[BEGIN GIVEN PASSAGE]

Cost-budget enforcement
You can hard-cap the per-request cost with max_cost_usd. Lumen estimates output cost as (approx_tokens / 1000) * cost_per_1k * 2.0 (2x assumes balanced input+output).
Example
resp = client.chat.completions.create(
model="auto",
messages=[...],
extra_body={"max_cost_usd": 0.05} # never spend more than 5 cents
)
If no tier fits the budget for the given prompt size, the API returns:
HTTP/1.1 402 Payment Required
{"detail": "no tier fits cost budget $0.0500 for ~120000 tokens"}
Plan-level monthly cap
Each plan also has a budget_cap_usd_monthly:
- Free: $1/mo (effectively cuts off when free quota is exhausted)
- Starter: $50/mo soft cap
- Pro: $300/mo soft cap
- Scale / Enterprise: unlimited
When you hit the monthly cap, requests return 402 until next billing cycle or upgrade.
Estimating ahead of time
# Cheap pre-flight: ask for the model list and pick by your own logic
import requests
models = requests.get("https://lumen-api.eliteaiempire.com/v1/models").json()
for m in models["data"]:
est = (your_token_count / 1000) * m["cost_per_1k"]
print(f"{m['id']}: ~${est:.4f}")

[END GIVEN PASSAGE]

PROBLEM 1: Put every line of the records below into a Markdown table with the columns "Row" and "Line", leaving out any blank lines.
The records are unrelated to the cost-budget text.

[BEGIN EXTRACTED MATERIAL]

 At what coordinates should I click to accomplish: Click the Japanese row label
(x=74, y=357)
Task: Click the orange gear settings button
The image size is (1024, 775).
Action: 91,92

[END EXTRACTED MATERIAL]

PROBLEM 2: Rewrite the cost-budget text from "- Starter: $50/mo" to "cycle or upgrade.", switching "billing cycle" to "billing period".

TASK SOLUTION 1:
| Row | Line |
|---|---|
| 1 |  At what coordinates should I click to accomplish: Click the Japanese row label |
| 2 | (x=74, y=357) |
| 3 | Task: Click the orange gear settings button |
| 4 | The image size is (1024, 775). |
| 5 | Action: 91,92 |

TASK SOLUTION 2:
- Starter: $50/mo soft cap
- Pro: $300/mo soft cap
- Scale / Enterprise: unlimited
When you hit the monthly cap, requests return 402 until next billing period or upgrade.